[INPUT RECORDS Boundary: Start]

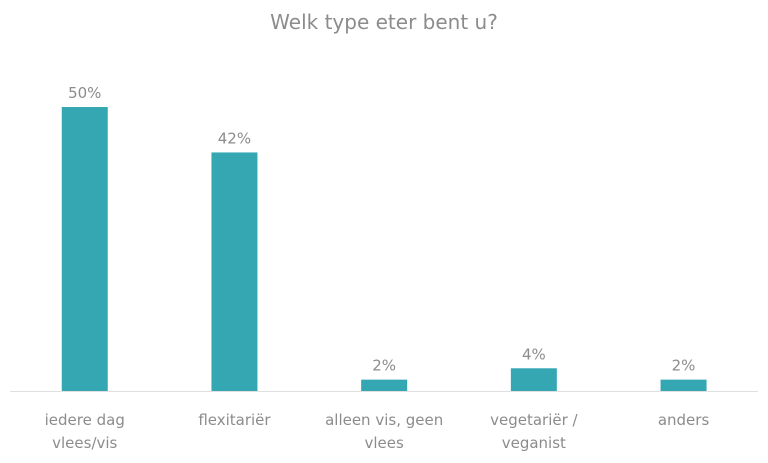  What do you see at coordinates (234, 420) in the screenshot?
I see `category-label: flexitariër` at bounding box center [234, 420].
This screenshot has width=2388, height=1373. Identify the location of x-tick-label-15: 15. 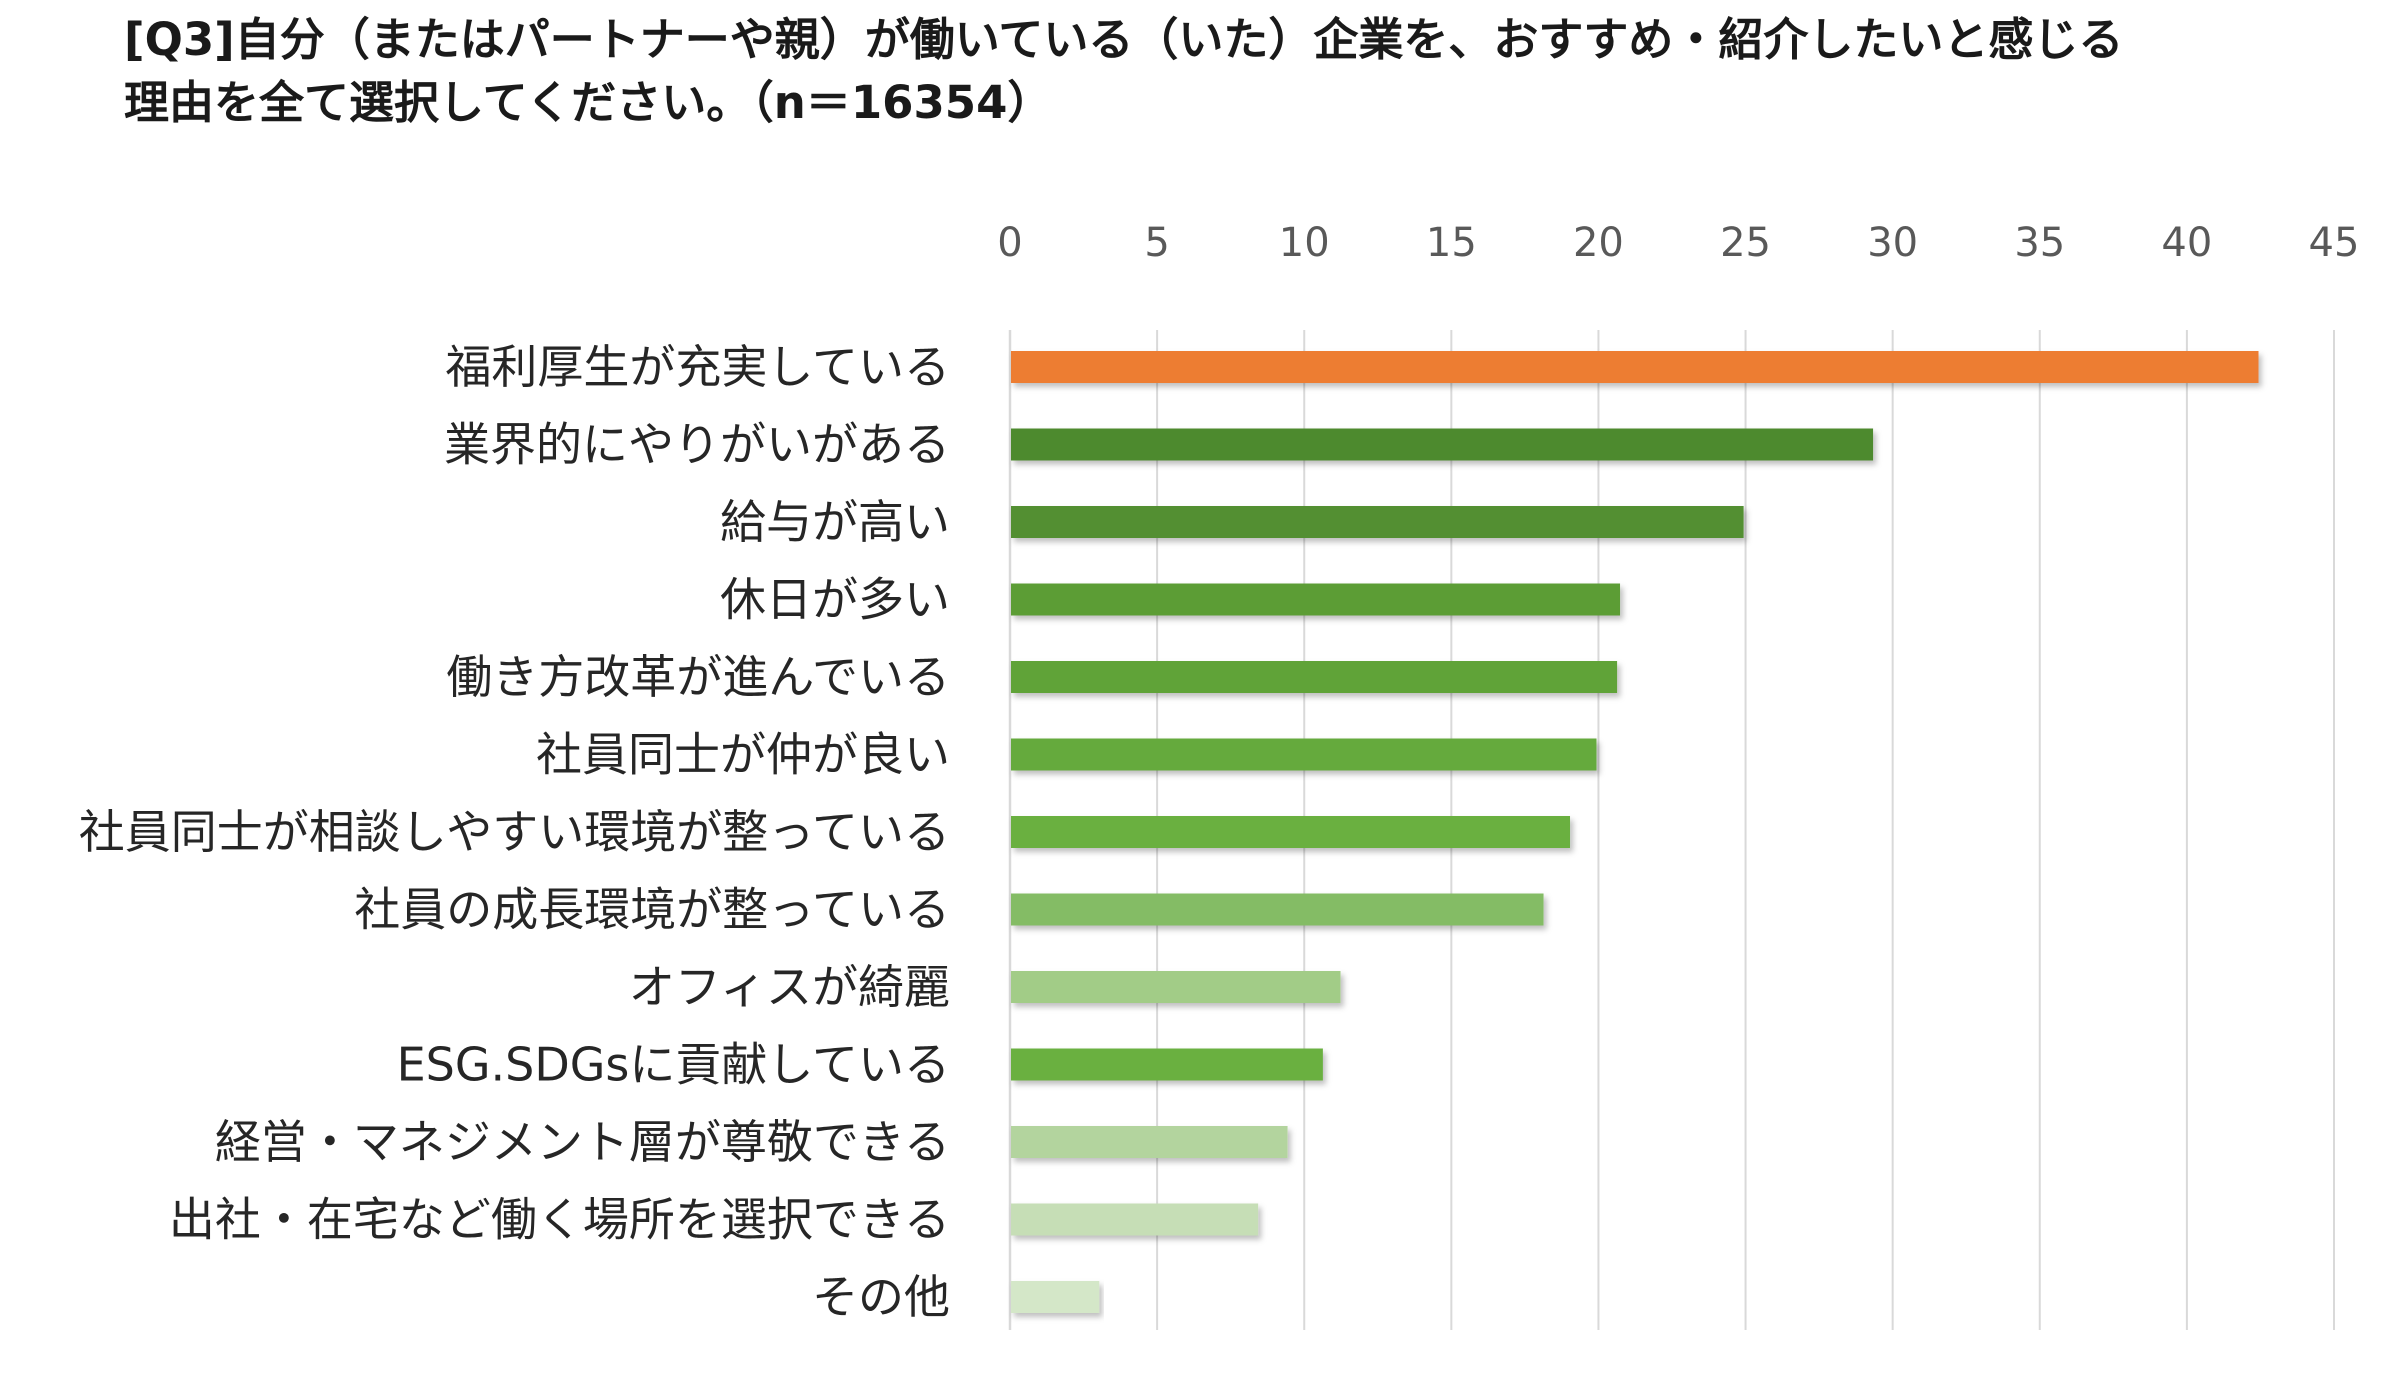
(1452, 243).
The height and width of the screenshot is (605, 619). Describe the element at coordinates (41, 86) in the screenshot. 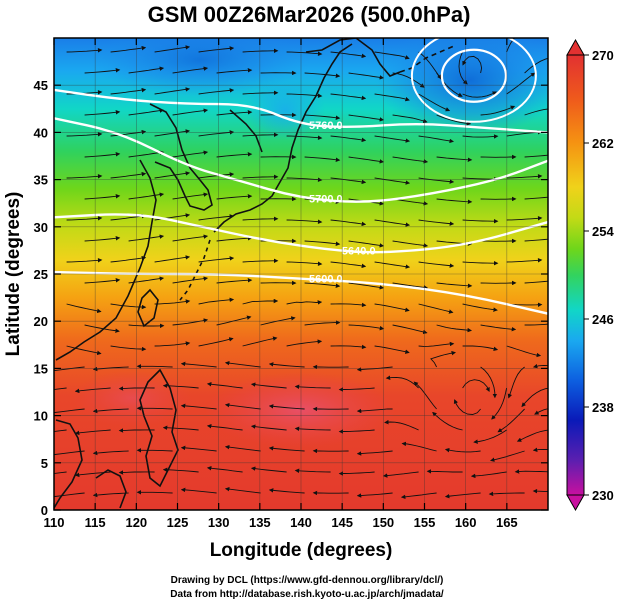

I see `y-tick-label: 45` at that location.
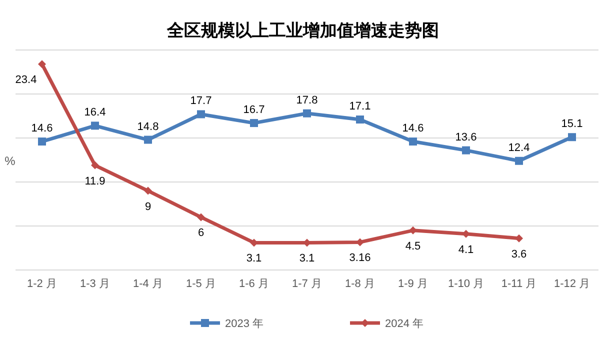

[INPUT RECORDS Boundary: End]

ACTION ITEM
Copy out the listing above word for word, from the first line to the last, and omit the pictures.

SOLVED EXERCISE
  What do you see at coordinates (234, 420) in the screenshot?
I see `category-label: flexitariër` at bounding box center [234, 420].
This screenshot has width=2388, height=1373. Identify the location of x-tick-label-15: 15. 
(1452, 243).
The height and width of the screenshot is (605, 619). Describe the element at coordinates (41, 86) in the screenshot. 

I see `y-tick-label: 45` at that location.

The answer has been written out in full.